Cairn’s transformation over the last five years has given birth to a new full-cycle E&P company, with two projects under construction in the UK and a large exploration portfolio in the Atlantic Margin. The jewel in Cairn’s portfolio is Senegal, where it made one of the world’s largest offshore oil discoveries in 2014 (SNE). While the market will be closely watching Cairn’s Senegal drilling campaign starting in Q415, an even more material valuation lever for the stock is the outcome of the $1.6bn Indian tax dispute. In an environment where many independents are struggling to secure funding, Cairn is in the comfortable position of being fully funded until first oil from Catcher and Kraken in mid-2017. Cairn’s conservative strategy may reflect its mixed track record on past frontier exploration (outside Senegal) and M&A. Despite this, our RENAV of 216p/share offers reasonable upside at a much lower risk profile than many E&Ps.

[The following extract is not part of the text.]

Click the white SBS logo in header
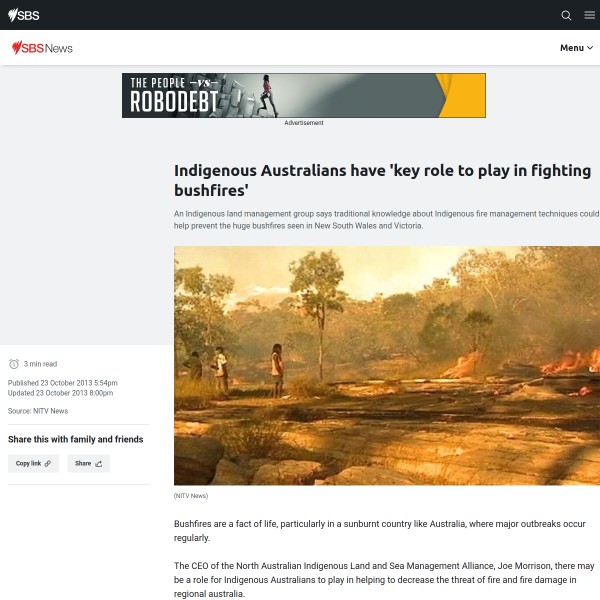The width and height of the screenshot is (600, 600). click(x=24, y=15)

Cairn is two years away from first oil at Catcher and Kraken (30% of our RENAV). The start-ups will turn the company into a self-funding E&P with the ability to reinvest cash flows into exploration and development. Meanwhile, investors should focus on the upcoming Senegal exploration campaign. Two appraisal wells on SNE and one exploration well (likely on the shelf edge) could raise confidence in the commerciality of the 330mmbbls SNE discovery. Senegal is key as it is Cairn’s main operated asset and only real exploration success over the last five years.
The $1.6bn Indian tax dispute has been a thorn in Cairn’s side but has not affected its investment plans or strategy. Assuming the liability is not likely to be enforceable outside India, the maximum downside would be a write-off of the entire $530m (59p/share) Cairn India stake, which we think is already priced in by the market.
Cairn is arguably a lower-risk investment opportunity than E&P peers, as 35% of our 216p/share RENAV and 64% of our 119p/share core NAV sit in its c $700m cash pile (our estimate as of end-June 2015). Unlike many E&Ps, Cairn stands in the comfortable position of being fully funded on its $610m share of development capex and on exploration spend. In the medium term, the key levers for Cairn’s stock price are: the Senegal E&A campaign, which could add 11-24% to the shares; and an Indian tax resolution, which could theoretically add as much as 30%. Estimated future NAV growth is modest at 9-15% pa; however, this is understandable in view of the stock’s lower risk profile.